Love Notes

Stop and smell the flowers

I aim to walk for an hour every day. It clears my mind, gives me a hit of nature – proximity to water, trees and sky is a healing balm – and gets me moving, since, as a writer, my job is deskbound. On the path, I often bump into other regular neighbourhood walkers, which I’ve found is a lovely way to connect with the community. There’s one delightful elderly couple who never fail to have a big, wide smile on their faces, no matter the weather, no matter the latest calamity in the news, or whatever else might be unfolding in their lives. They walk, they laugh together and they savour every step. Often, one of them takes photos of the flowers (yep, they stop and smell them, too). More than once, they’ve asked me to snap a pic of them posing in front of a bright hibiscus or pink camellia in bloom. My reward is the most sincere “thumbs up” I’m likely to ever receive. 

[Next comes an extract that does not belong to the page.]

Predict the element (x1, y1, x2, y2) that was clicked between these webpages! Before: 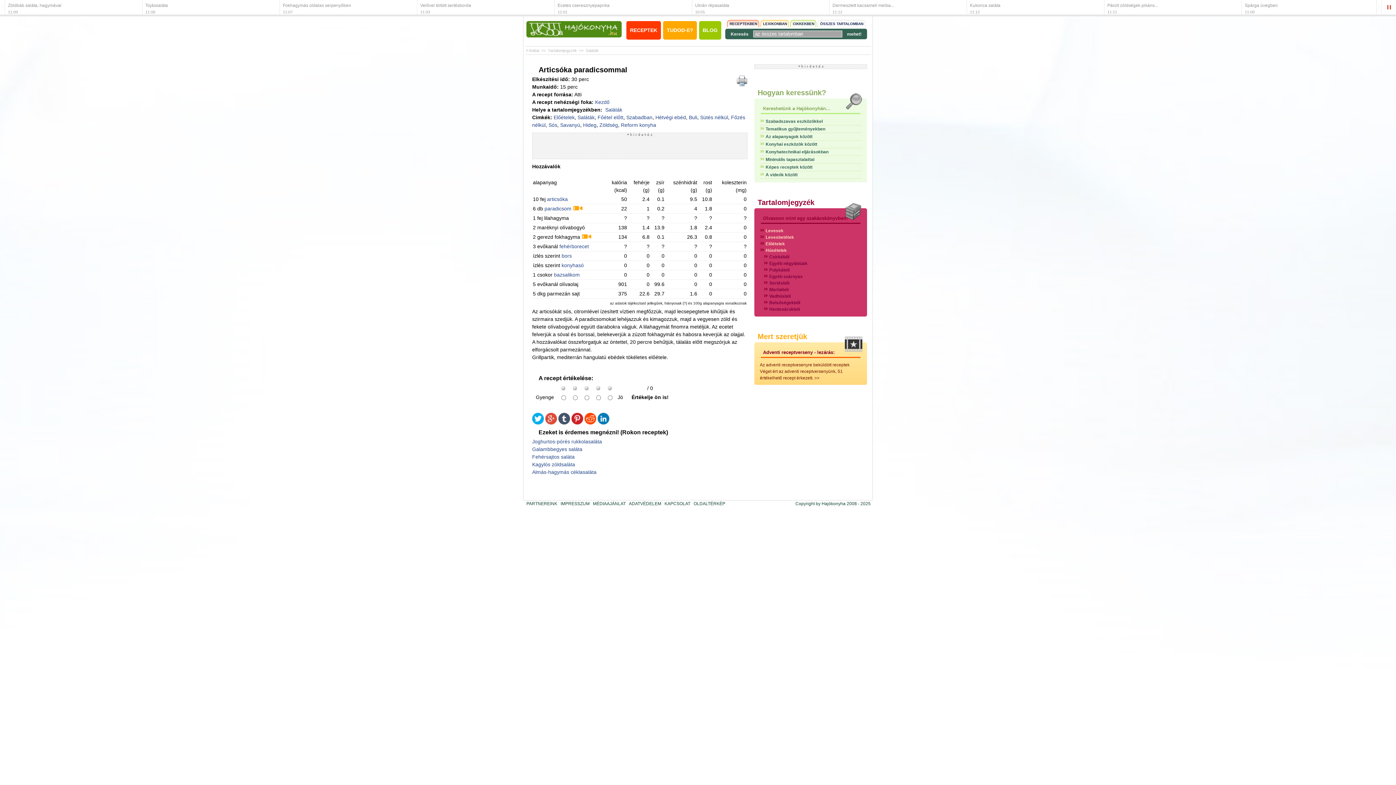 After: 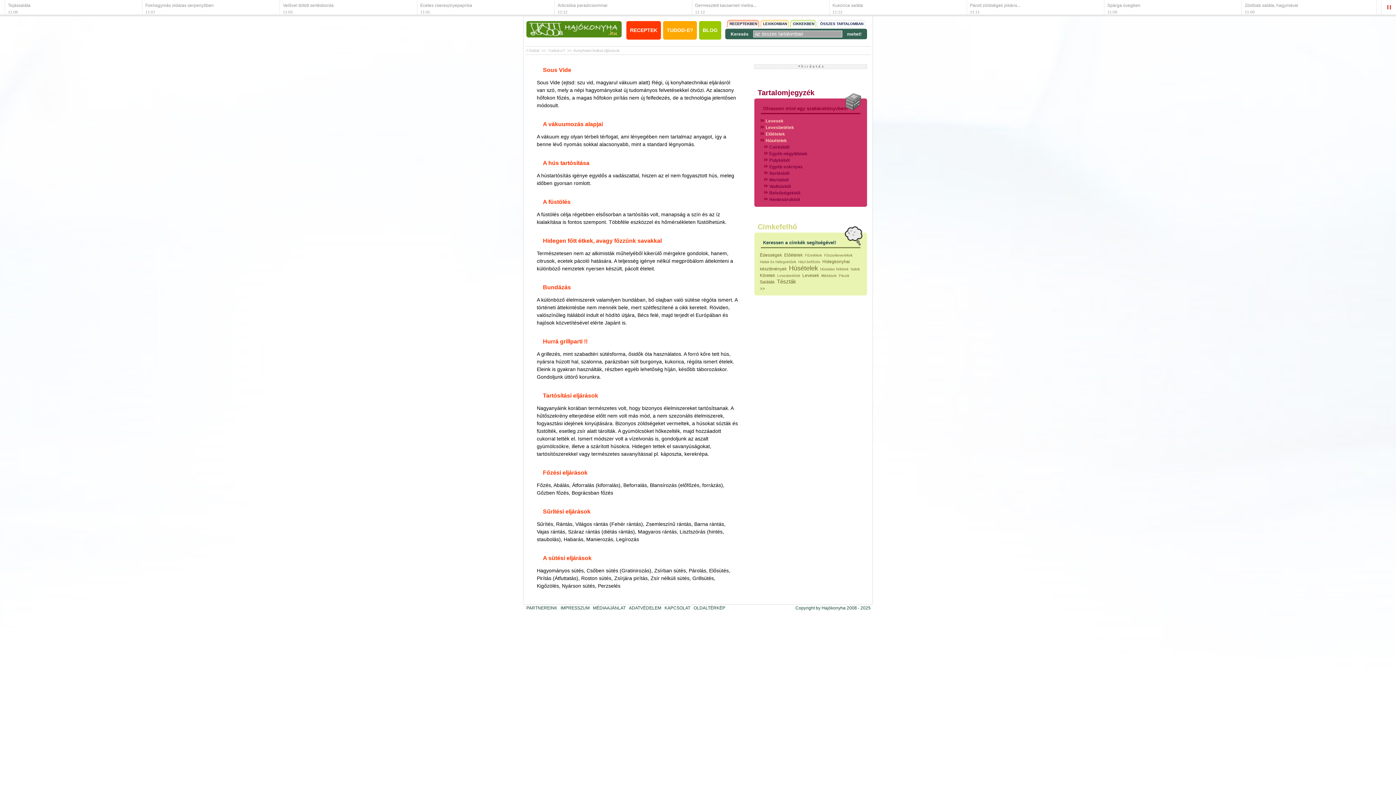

Sometimes (always, when it’s rubbish-collection day), there’s one other component to my walking routine: I pick up rubbish, which I’m nominating as today’s act of Conscious Kindness, since it’s fresh on my mind from this morning. I’m calling it an act of Conscious Kindness because it’s all too easy to walk past a piece of rubbish; our minds may not even register the takeaway-coffee cup rolling on the road, or the plastic wrapper drifting down the gutter, so sadly common a sight it’s become. I know because I too have walked right on past, even as (a quiet) internal voice nudges me to, ‘Pick that up.’ What makes us deny those inner cues? Who knows? Embarrassment, perhaps, apathy, or the misguided idea that someone else will attend to that. Nope. These days, I’ve trained my brain to notice the litter and act, because one piece of plastic I pick up and put in the bin is one less piece of plastic ending up in our waterways and into a sea creature’s stomach. And that’s a thought that puts a smile on my face.

Will you join me in picking up rubbish when you’re out and about?